Moving to Seattle in 2005 provided new writing incentives for Oliver. Recently married, she had a child and her Serbian-immigrant husband was offered a job designing ships.

"I felt like I was removed from the loop," Oliver says. "When you have a child, you become more of an observer. Everything slows down. I began to take everything in: the way couples interact, the way mothers interact with their kids. So all of a sudden I became this receptive device."

She started writing and became involved in the Seattle poetry scene. And she sent her new work, combined with some vintage Oliver, to her old Vancouver friend Justine Brown, now operating Tin Press, a publishing house in London, England. The book Brown has published has the look of a 19th-century pamphlet, including Oliver's own drawings. "I wanted it to have that kind of charm, that slightly off-kilter elegance that things like Punch had."

No surprise that in Where the English Housewife Shines this one-time actor addresses popular culture in such poems as "Terence Stamp." There are local references to everything from West Vancouver to Port Coquitlam, with topics stretching from family ties ("The Tie") to sexual fantasies ("Phone Sex") to her new hometown ("Pioneer Square"). And she defines that Seattle square with references to her old hometown. "Pioneer Square is like if you were to take Robson Street and Pigeon Park and mash them together," she tells me.
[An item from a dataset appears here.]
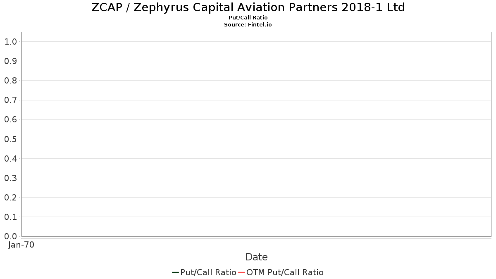The height and width of the screenshot is (279, 496).
Task: Click the 0.9 y-axis tick label
Action: click(x=10, y=61)
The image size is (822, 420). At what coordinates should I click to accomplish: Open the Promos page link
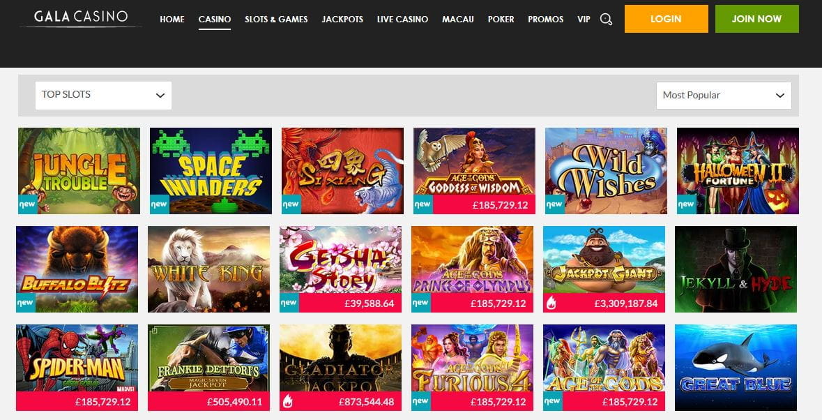[x=546, y=20]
"Pioneer Square" vividly creates images of "gold-digging wenches" and boy scouts "handing out favours on benches," adding: "Beware, because misfortune never sleeps." But, like Oliver is wont to do, it ends in whimsy: "Take the family there."

It's the culture clash -- the alternative meets the wholesome -- that helps make Oliver intriguing.

"I'm essentially a very formal person," she says. "It's just the way I am. I grew up with a certain propriety and it is un-erasable."

--

Alexandra Oliver's launch: Friday at 6 p.m. at Forufera Centre, mezzanine level, 505 Hamilton St. The Vancouver Poetry Slam team finals are tomorrow at 9 p.m. at Wise Hall, 1882 Adanac St.

Two poems by Alexandra Oliver:

The Smell of Trouble (2001)

The envelopes of powder keep on coming,
Snowing rashes in assistants' hands;
US rations rain Islamic lands;
CNN hails, “Falling sky!” and bumming
Out the ordinary Joes and Janes
Who swear off letters and domestic planes.

The newsprint whispers horror, gently stains
The digits of the housewives. Little wonder
Markets fold and bearishly go under,
Crunching under slow commuter trains,
Whining, like an orphan, on their wheels,
In the hour of work and morning meals.

This is how a normal person feels,
Tilts their nose to scents of eastern trouble.
A land of rock is bombed to dust and rubble
In the wake of army issue heels.
We lose the scent at night. Returning cars
Trail out beneath dissolving seams of stars.

One of These Days (2007)

We wander to the park. The mothers clump
Barnacular against the little wall,
That thing is loneliness, the blackened hump
Each one of us attempted. It is all
So neatly knitted: waking, messy meals,
The robust pong of diaper and the squirms
Of legs resisting stroller straps. It feels
So odd to covet friendship on those terms.
The sweat suits shuffle, hands scratch digits down
On cards and old receipts. Oh God, who calls
To talk about the pram, the birthday clown,
The infant gyms in vast, suburban malls?
I focus on my son, take on that glaze.
When will you call? Oh soon—one of these days.